Reminds me of the line in the Beatles song that ends with
“The love you take is equal to the love you make”
(Last album, last song)







> Quote of Biscuit
> Given her respect for our marriage, I give her 4 months before he's in my bed at night, if he isn't there right now.
> Do I love her, with all my heart. Does she love me...why would I risk loving her again the way I did, only to have her put her own physical needs, wants and desires ahead of everything marriage stands for. Thats not love, thats replied in kind.



Your statements above tells me that you need to get busy and get over her. *If she acts like you say then you will be butchering your heart and having a miserable life if you do not get over her as soon as possible*. She is not your whole life and you can have a good life without her. Millions have done it and so can you.
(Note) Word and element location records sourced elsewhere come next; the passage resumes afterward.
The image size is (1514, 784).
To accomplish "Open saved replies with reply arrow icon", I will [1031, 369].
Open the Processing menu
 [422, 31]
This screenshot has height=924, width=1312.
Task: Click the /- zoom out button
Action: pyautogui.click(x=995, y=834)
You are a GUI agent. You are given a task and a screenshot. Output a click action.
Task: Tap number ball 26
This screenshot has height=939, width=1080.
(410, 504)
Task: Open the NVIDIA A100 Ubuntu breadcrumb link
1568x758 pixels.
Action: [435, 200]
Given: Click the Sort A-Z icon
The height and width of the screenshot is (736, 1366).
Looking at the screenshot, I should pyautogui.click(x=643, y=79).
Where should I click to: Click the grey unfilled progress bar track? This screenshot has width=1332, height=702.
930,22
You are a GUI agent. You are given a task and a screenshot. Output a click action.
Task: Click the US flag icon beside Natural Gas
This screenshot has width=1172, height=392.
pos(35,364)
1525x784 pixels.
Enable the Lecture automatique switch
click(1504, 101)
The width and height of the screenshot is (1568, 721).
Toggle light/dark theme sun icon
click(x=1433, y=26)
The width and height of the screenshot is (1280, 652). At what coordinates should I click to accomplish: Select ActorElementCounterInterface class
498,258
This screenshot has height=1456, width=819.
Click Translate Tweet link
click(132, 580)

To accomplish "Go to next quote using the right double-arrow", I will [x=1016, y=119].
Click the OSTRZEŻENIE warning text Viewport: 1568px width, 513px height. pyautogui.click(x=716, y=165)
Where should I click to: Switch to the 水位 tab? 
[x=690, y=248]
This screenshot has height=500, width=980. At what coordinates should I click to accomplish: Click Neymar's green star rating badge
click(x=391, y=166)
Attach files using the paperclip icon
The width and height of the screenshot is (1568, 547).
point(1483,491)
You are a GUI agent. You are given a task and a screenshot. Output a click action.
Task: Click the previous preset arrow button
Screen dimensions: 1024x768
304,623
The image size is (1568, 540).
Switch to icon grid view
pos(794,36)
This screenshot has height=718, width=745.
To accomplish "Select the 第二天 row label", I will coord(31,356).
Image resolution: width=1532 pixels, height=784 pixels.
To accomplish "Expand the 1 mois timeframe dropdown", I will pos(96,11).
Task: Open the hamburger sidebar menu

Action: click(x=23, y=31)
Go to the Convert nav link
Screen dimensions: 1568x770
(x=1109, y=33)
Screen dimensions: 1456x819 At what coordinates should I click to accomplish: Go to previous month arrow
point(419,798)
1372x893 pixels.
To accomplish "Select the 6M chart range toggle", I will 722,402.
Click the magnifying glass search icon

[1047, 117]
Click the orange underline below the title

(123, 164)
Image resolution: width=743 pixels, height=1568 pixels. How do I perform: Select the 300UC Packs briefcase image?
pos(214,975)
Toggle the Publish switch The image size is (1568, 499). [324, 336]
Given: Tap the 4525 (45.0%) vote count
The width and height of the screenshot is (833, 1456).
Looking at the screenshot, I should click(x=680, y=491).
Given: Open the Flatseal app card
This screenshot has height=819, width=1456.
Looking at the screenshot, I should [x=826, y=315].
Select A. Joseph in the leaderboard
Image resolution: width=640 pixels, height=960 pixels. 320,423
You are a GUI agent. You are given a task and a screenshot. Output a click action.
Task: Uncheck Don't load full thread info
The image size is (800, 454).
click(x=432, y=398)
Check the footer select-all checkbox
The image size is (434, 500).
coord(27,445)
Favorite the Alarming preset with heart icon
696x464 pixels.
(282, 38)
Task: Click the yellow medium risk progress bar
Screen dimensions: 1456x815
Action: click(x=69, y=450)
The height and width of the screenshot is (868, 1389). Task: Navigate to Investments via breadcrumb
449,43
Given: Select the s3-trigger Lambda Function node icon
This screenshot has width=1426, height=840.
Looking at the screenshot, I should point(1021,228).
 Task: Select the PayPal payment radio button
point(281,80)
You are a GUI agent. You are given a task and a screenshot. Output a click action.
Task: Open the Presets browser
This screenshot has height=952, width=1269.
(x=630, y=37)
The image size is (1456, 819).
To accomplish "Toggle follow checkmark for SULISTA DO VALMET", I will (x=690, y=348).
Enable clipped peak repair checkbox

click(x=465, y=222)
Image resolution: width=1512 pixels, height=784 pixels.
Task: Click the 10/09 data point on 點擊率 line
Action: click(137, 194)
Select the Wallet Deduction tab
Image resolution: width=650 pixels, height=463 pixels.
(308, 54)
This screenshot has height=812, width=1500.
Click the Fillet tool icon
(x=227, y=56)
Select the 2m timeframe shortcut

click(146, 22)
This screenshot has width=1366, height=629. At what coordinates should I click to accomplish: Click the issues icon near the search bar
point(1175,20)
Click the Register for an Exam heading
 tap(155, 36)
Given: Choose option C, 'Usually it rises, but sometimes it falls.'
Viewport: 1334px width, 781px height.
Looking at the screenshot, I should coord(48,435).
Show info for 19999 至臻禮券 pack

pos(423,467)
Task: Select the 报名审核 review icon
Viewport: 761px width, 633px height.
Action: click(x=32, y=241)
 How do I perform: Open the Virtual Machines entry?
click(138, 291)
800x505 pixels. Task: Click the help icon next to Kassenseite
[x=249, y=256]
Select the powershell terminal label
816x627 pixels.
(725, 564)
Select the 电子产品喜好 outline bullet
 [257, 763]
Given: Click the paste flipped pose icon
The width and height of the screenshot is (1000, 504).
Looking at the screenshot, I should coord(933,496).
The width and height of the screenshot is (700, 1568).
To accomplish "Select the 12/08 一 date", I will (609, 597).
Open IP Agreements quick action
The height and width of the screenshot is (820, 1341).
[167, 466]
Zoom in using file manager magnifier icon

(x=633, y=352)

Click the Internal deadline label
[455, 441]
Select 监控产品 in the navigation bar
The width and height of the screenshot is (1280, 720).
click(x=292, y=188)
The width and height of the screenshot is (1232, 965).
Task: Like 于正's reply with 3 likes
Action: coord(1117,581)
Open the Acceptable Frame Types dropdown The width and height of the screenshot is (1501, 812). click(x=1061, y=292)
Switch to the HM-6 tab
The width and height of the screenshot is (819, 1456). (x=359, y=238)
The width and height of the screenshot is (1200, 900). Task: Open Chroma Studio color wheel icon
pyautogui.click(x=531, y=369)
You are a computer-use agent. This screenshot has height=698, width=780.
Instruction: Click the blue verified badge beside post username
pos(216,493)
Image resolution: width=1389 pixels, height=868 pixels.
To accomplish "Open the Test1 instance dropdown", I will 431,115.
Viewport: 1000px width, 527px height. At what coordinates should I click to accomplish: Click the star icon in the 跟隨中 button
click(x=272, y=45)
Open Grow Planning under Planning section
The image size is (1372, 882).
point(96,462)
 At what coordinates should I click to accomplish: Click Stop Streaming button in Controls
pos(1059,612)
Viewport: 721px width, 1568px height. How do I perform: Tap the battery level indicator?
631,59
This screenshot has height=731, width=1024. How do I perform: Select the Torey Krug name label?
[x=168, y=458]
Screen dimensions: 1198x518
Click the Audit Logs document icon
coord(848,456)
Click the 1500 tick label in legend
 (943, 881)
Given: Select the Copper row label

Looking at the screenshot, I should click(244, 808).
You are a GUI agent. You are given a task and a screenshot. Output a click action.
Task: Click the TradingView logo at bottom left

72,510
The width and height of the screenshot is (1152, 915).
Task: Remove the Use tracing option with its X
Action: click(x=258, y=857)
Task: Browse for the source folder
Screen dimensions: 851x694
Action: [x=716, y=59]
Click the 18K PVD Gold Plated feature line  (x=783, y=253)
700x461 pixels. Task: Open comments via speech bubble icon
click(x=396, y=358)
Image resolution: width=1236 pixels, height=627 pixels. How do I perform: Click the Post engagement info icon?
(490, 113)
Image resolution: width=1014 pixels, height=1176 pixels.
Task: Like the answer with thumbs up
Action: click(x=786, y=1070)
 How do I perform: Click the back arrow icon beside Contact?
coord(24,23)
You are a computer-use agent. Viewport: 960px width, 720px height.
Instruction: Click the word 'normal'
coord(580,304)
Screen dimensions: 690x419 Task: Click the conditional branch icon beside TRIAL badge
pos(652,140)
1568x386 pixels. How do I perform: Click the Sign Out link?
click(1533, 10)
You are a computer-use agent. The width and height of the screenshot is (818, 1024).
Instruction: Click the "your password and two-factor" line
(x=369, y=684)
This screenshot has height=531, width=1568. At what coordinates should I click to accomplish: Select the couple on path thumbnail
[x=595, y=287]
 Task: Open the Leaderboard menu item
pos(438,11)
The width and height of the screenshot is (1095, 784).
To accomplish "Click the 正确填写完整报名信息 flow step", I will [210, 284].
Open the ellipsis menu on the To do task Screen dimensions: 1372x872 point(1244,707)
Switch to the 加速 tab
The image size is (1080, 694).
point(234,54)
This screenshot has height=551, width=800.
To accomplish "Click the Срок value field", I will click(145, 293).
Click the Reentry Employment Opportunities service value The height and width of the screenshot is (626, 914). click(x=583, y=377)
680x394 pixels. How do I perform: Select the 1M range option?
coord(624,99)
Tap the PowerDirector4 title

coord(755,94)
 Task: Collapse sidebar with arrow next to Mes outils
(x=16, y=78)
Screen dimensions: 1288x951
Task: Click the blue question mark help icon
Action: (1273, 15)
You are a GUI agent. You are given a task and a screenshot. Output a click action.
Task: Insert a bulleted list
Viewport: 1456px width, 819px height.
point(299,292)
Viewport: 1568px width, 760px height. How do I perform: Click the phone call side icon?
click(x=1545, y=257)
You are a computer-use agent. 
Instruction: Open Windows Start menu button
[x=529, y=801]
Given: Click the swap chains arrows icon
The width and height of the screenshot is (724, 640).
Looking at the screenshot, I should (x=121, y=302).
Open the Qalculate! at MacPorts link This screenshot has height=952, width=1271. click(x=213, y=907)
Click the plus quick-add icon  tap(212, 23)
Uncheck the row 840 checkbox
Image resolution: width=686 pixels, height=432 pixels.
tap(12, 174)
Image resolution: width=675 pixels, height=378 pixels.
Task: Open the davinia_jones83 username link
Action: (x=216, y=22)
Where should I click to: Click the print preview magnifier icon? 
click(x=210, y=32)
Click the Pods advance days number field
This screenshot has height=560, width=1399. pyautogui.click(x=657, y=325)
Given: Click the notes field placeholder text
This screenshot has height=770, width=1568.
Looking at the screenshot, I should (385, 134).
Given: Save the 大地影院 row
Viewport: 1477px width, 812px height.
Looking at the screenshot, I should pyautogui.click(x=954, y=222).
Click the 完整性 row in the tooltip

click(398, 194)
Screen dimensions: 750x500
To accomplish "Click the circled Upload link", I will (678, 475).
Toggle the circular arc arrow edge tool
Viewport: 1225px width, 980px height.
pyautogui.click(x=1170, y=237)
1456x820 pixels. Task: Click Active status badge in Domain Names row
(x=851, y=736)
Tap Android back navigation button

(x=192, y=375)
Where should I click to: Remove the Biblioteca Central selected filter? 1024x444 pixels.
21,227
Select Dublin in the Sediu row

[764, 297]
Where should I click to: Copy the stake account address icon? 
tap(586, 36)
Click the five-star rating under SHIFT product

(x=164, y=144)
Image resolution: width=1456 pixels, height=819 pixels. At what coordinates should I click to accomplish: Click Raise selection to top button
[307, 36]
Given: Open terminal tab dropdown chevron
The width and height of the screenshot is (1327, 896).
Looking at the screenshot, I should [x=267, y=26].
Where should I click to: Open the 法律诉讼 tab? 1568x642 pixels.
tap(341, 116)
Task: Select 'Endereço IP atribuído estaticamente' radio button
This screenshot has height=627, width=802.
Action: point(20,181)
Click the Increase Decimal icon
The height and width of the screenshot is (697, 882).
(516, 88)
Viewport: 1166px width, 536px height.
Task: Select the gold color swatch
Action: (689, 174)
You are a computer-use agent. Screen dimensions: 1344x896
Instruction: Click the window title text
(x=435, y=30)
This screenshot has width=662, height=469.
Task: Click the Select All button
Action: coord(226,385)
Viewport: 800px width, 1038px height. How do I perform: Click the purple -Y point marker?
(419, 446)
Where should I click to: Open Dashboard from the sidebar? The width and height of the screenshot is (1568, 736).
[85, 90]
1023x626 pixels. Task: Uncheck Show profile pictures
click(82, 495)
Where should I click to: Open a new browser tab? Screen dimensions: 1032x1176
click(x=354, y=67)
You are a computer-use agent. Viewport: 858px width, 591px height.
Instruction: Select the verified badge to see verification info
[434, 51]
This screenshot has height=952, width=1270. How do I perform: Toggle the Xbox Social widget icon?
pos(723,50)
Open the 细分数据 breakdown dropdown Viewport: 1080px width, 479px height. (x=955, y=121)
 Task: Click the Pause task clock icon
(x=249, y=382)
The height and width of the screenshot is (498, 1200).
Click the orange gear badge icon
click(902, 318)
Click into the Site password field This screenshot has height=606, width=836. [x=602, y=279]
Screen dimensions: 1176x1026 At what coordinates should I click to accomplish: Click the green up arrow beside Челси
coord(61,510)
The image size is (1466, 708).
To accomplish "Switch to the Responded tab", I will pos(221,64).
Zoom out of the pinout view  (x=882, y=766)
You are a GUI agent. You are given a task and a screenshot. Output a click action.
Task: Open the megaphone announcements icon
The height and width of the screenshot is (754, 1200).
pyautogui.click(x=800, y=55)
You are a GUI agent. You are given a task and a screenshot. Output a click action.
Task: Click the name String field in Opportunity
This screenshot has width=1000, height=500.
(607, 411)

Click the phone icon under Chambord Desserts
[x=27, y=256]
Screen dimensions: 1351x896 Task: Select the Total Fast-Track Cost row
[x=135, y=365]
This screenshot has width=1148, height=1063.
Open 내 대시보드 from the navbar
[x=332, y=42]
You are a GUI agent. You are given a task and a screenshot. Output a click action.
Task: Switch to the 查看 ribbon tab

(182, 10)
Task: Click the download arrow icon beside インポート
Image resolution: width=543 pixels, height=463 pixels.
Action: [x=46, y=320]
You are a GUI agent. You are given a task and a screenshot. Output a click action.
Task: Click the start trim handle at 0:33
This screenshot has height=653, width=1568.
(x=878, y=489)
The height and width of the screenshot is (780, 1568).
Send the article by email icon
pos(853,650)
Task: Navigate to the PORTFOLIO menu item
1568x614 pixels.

*In your case, according to your post, your love will never be the same and will get worse if you stay.*


----------



## Omegaa

Bellavista said:


> It is hard if you are dealing with serial cheating. I can fully understand that you have many doubts. In that case you may have to evaluate staying in the marriage.
> 
> For me, it came down to my H's beahviour. Did I see a radical change in his behaviour? Were we communicating about our relationship openly?
> Was he able to leave his phone lying about without a password, did he close down windows on his computer if I walked into the room? There are many other subtle behaviours that you can watch for as well.
> 
> Once again though, if you are dealing with serial cheating, that is a different matter, not really an area I have dealt with ATM.


Hi Bellavista 

Thank you for your thoughtful reply.

When my WS was having a long-term A with OW, he also saw other OWs to experiment behind his primary OW's back lol That's what I meant by "serial A". Sorry for the confusion.

Yes. I am TOTALLY with you regarding behavioural changes post-A for better. 

My current concern would be that he would be open to temptations at work. It's really nice to know that I wasn't alone in this!

Thank you so much :smthumbup:


----------